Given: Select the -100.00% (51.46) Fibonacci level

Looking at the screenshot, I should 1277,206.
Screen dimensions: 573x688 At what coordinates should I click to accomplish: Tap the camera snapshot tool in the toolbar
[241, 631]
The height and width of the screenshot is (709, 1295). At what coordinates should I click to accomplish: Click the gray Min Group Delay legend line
----------
All of the entries above should be written out again exactly.

Given: Select the -100.00% (51.46) Fibonacci level

Looking at the screenshot, I should 1277,206.
Screen dimensions: 573x688 At what coordinates should I click to accomplish: Tap the camera snapshot tool in the toolbar
[241, 631]
The height and width of the screenshot is (709, 1295). At what coordinates should I click to accomplish: Click the gray Min Group Delay legend line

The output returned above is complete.